##### Stored data #####

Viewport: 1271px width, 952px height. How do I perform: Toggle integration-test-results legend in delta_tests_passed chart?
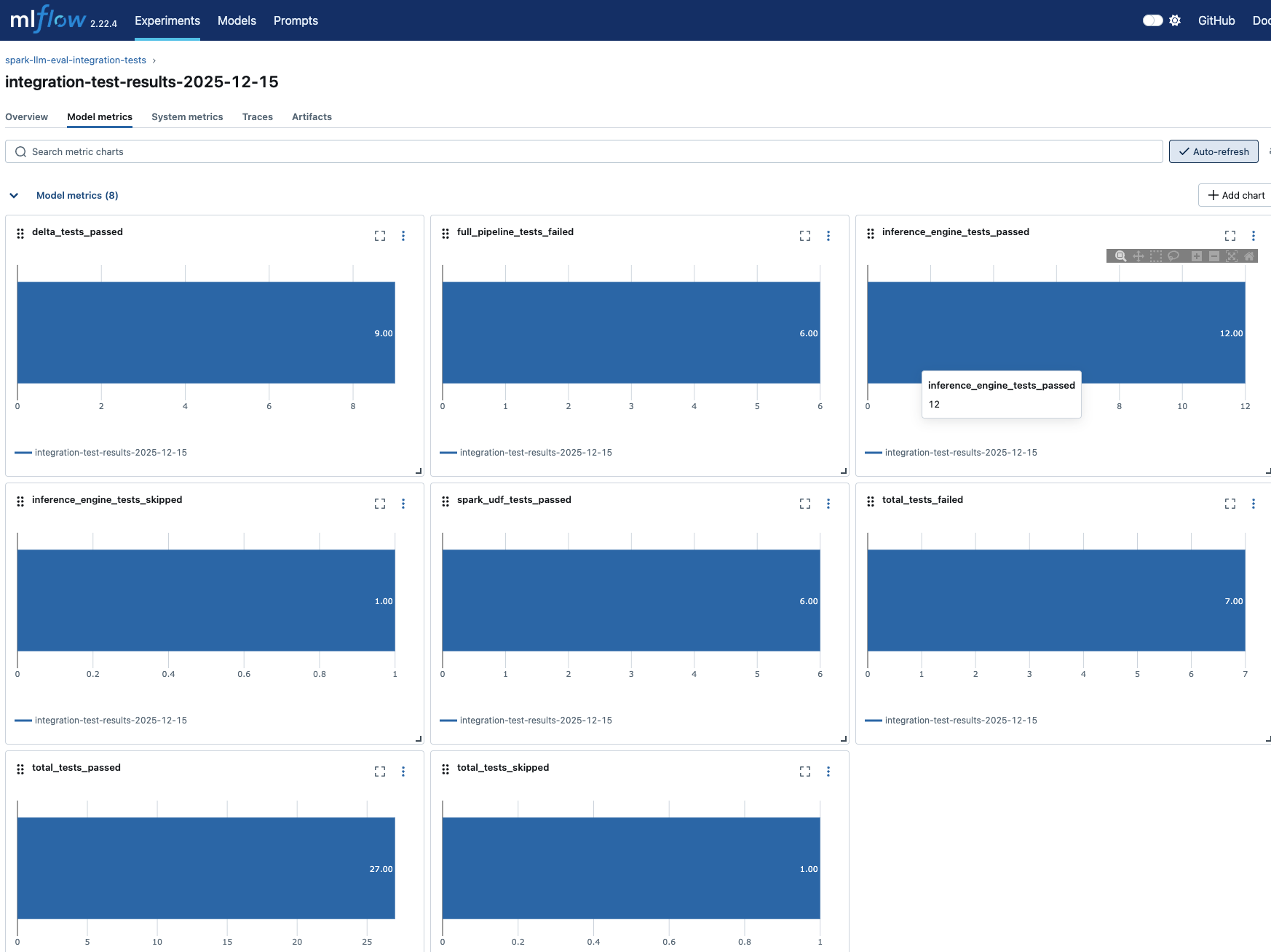(x=111, y=453)
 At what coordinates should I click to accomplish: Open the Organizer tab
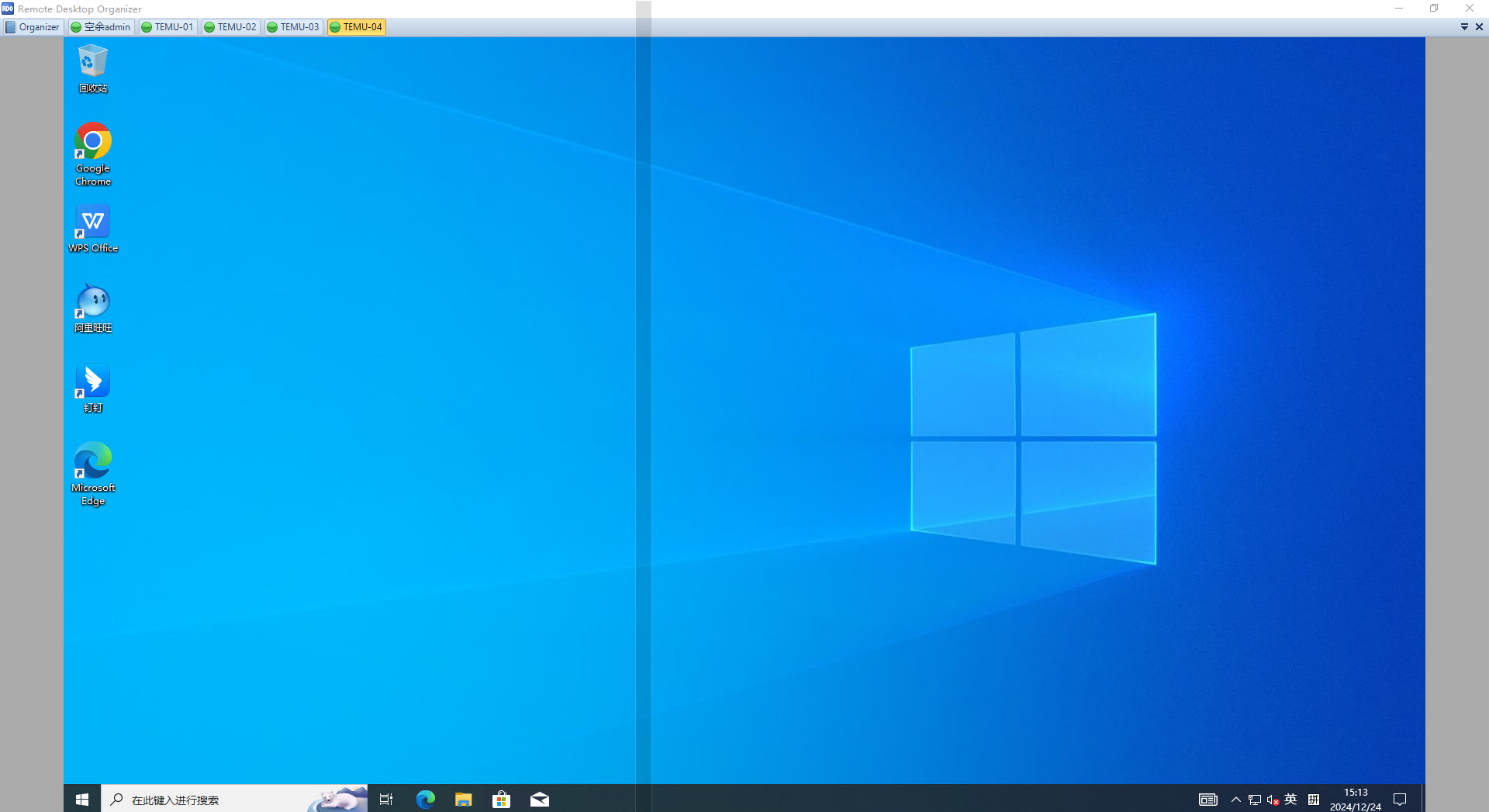[33, 27]
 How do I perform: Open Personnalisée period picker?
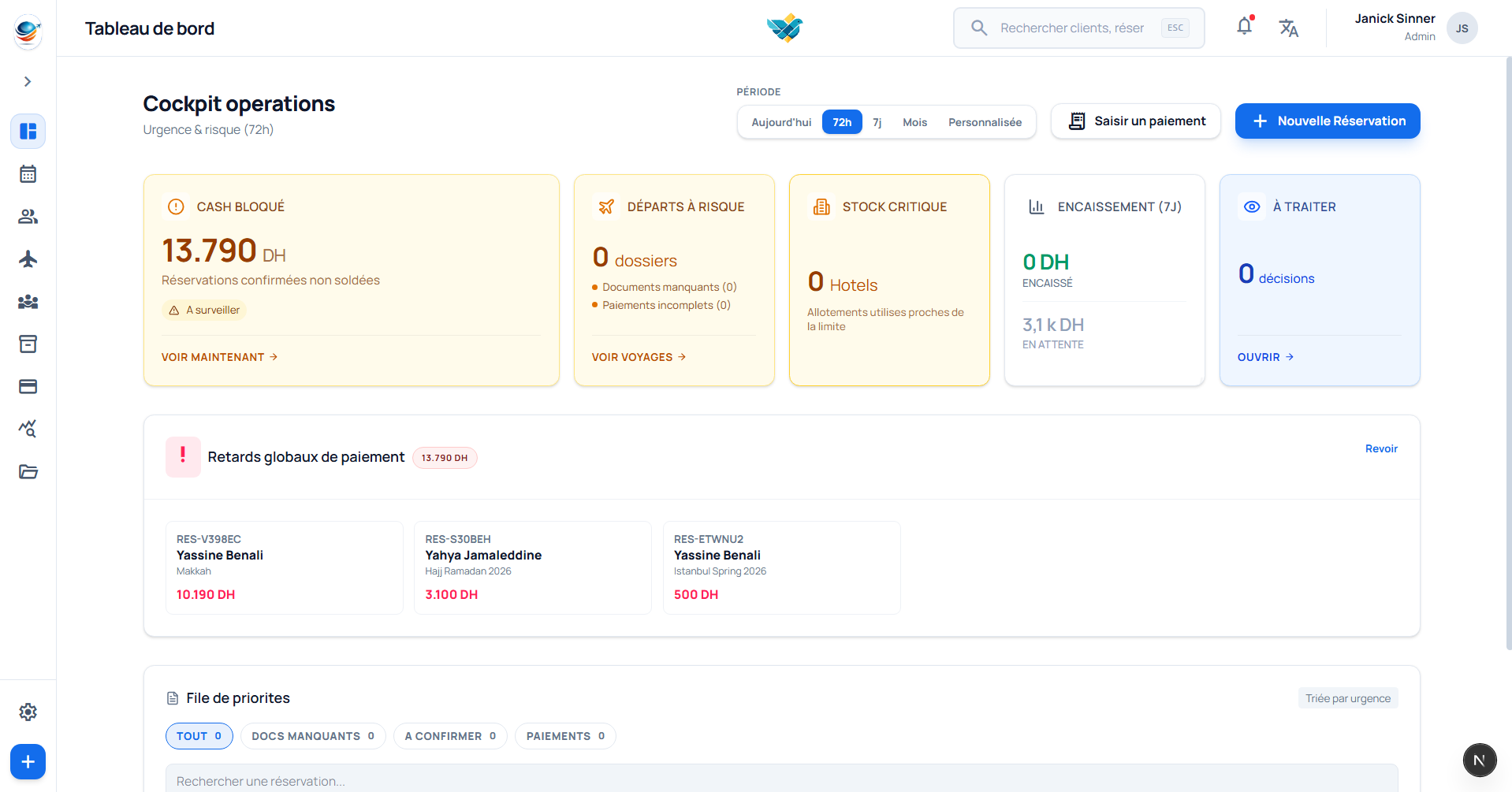(984, 122)
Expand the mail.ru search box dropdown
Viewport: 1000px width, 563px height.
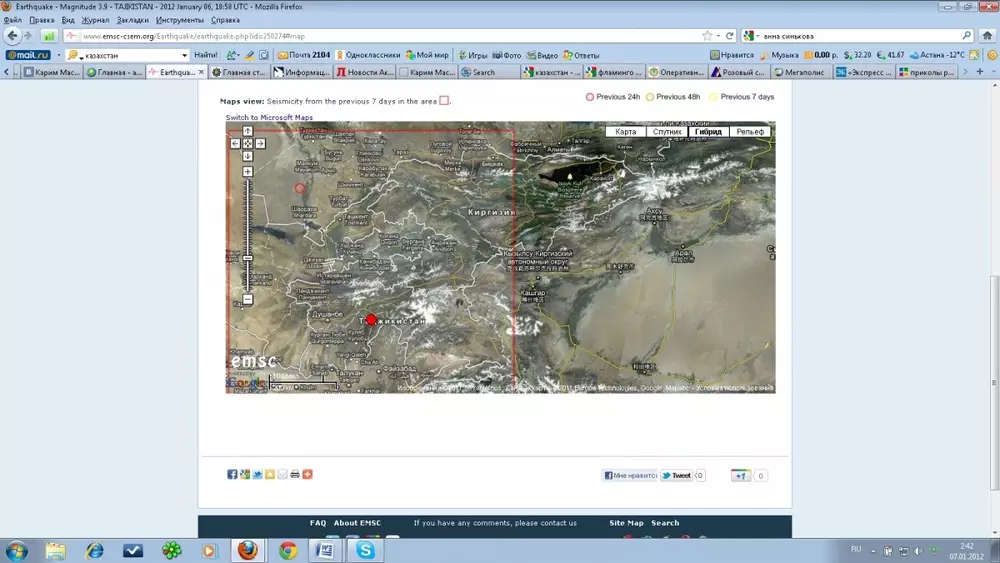tap(184, 55)
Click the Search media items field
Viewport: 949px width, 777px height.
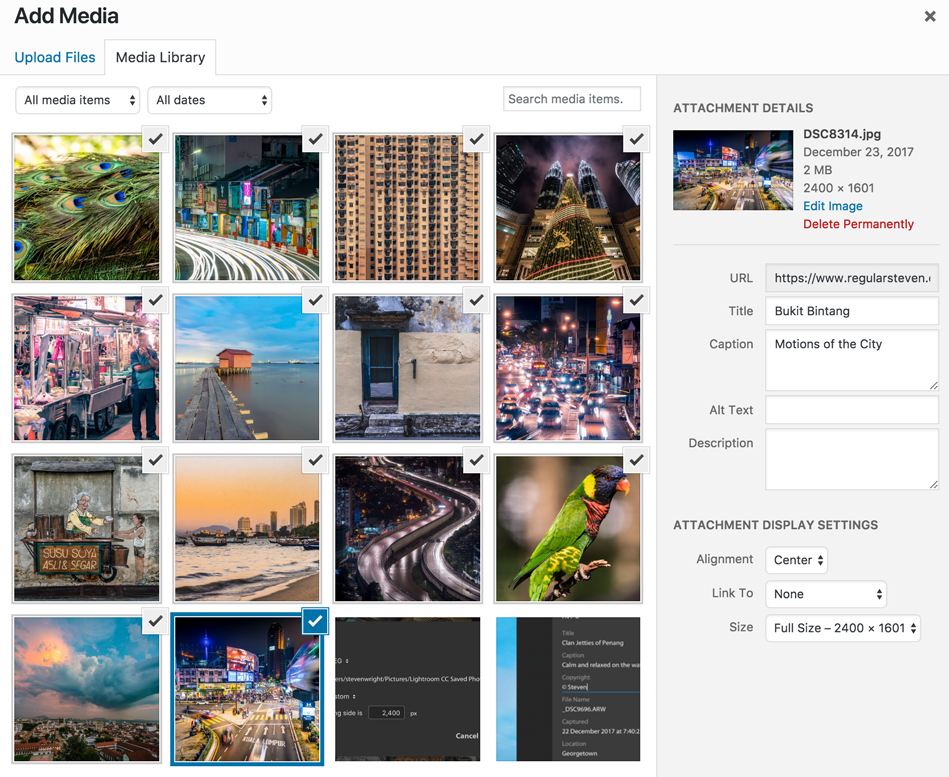point(571,99)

#####

Requirements |
Write out the lines of the listing above word for word, leaving out the pictures.

Solution to this task |
Viewport: 1271px width, 952px height. How do I perform: Toggle integration-test-results legend in delta_tests_passed chart?
(x=111, y=453)
 At what coordinates should I click to accomplish: Open the Organizer tab
[33, 27]
 How do I perform: Open Personnalisée period picker?
(984, 122)
Expand the mail.ru search box dropdown
Viewport: 1000px width, 563px height.
tap(184, 55)
Click the Search media items field
Viewport: 949px width, 777px height.
point(571,99)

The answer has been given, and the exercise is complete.